**Data under study**
========================================

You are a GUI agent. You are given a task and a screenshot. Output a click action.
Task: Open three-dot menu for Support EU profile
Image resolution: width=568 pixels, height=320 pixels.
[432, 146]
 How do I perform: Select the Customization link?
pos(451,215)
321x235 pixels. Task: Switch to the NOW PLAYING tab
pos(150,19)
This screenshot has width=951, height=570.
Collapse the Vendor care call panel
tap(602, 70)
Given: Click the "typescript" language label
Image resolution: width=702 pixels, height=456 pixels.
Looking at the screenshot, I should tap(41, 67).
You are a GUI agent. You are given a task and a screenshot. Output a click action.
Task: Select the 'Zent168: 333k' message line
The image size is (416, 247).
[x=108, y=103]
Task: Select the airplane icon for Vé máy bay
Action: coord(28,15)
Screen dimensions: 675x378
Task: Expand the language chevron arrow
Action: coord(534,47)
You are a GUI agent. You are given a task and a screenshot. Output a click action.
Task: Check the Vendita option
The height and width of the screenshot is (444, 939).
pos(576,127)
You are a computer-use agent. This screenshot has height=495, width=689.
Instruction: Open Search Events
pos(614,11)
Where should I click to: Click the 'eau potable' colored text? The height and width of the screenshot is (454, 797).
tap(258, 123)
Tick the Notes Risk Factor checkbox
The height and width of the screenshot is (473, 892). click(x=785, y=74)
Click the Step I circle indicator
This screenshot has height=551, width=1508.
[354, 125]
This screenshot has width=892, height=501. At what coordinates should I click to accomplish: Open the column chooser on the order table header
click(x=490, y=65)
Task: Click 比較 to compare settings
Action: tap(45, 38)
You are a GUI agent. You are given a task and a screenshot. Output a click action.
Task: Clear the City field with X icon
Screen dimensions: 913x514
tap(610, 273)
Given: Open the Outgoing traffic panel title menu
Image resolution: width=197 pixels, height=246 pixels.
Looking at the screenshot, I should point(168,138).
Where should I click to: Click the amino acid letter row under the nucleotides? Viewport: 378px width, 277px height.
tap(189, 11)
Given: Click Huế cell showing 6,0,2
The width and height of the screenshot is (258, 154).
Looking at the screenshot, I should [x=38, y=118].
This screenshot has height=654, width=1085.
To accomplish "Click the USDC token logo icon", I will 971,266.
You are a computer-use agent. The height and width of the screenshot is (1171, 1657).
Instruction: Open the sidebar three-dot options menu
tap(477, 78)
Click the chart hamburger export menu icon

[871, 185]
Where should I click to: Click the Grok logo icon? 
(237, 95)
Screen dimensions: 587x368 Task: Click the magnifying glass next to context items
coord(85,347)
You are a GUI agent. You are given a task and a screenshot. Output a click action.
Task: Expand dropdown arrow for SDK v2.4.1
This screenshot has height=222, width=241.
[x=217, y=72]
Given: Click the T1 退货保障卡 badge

========================================

**What you are asked to do**
Output every record above exactly as it appears.

**Written answer**
You are a GUI agent. You are given a task and a screenshot. Output a click action.
Task: Open three-dot menu for Support EU profile
Image resolution: width=568 pixels, height=320 pixels.
[432, 146]
 How do I perform: Select the Customization link?
pos(451,215)
321x235 pixels. Task: Switch to the NOW PLAYING tab
pos(150,19)
This screenshot has width=951, height=570.
Collapse the Vendor care call panel
tap(602, 70)
Given: Click the "typescript" language label
Image resolution: width=702 pixels, height=456 pixels.
Looking at the screenshot, I should tap(41, 67).
You are a GUI agent. You are given a task and a screenshot. Output a click action.
Task: Select the 'Zent168: 333k' message line
The image size is (416, 247).
[x=108, y=103]
Task: Select the airplane icon for Vé máy bay
Action: coord(28,15)
Screen dimensions: 675x378
Task: Expand the language chevron arrow
Action: coord(534,47)
You are a GUI agent. You are given a task and a screenshot. Output a click action.
Task: Check the Vendita option
The height and width of the screenshot is (444, 939).
pos(576,127)
You are a computer-use agent. This screenshot has height=495, width=689.
Instruction: Open Search Events
pos(614,11)
Where should I click to: Click the 'eau potable' colored text? The height and width of the screenshot is (454, 797).
tap(258, 123)
Tick the Notes Risk Factor checkbox
The height and width of the screenshot is (473, 892). click(x=785, y=74)
Click the Step I circle indicator
This screenshot has height=551, width=1508.
[354, 125]
This screenshot has width=892, height=501. At what coordinates should I click to accomplish: Open the column chooser on the order table header
click(x=490, y=65)
Task: Click 比較 to compare settings
Action: tap(45, 38)
You are a GUI agent. You are given a task and a screenshot. Output a click action.
Task: Clear the City field with X icon
Screen dimensions: 913x514
tap(610, 273)
Given: Open the Outgoing traffic panel title menu
Image resolution: width=197 pixels, height=246 pixels.
Looking at the screenshot, I should point(168,138).
Where should I click to: Click the amino acid letter row under the nucleotides? Viewport: 378px width, 277px height.
tap(189, 11)
Given: Click Huế cell showing 6,0,2
The width and height of the screenshot is (258, 154).
Looking at the screenshot, I should [x=38, y=118].
This screenshot has height=654, width=1085.
To accomplish "Click the USDC token logo icon", I will 971,266.
You are a computer-use agent. The height and width of the screenshot is (1171, 1657).
Instruction: Open the sidebar three-dot options menu
tap(477, 78)
Click the chart hamburger export menu icon

[871, 185]
Where should I click to: Click the Grok logo icon? 
(237, 95)
Screen dimensions: 587x368 Task: Click the magnifying glass next to context items
coord(85,347)
You are a GUI agent. You are given a task and a screenshot. Output a click action.
Task: Expand dropdown arrow for SDK v2.4.1
This screenshot has height=222, width=241.
[x=217, y=72]
Given: Click the T1 退货保障卡 badge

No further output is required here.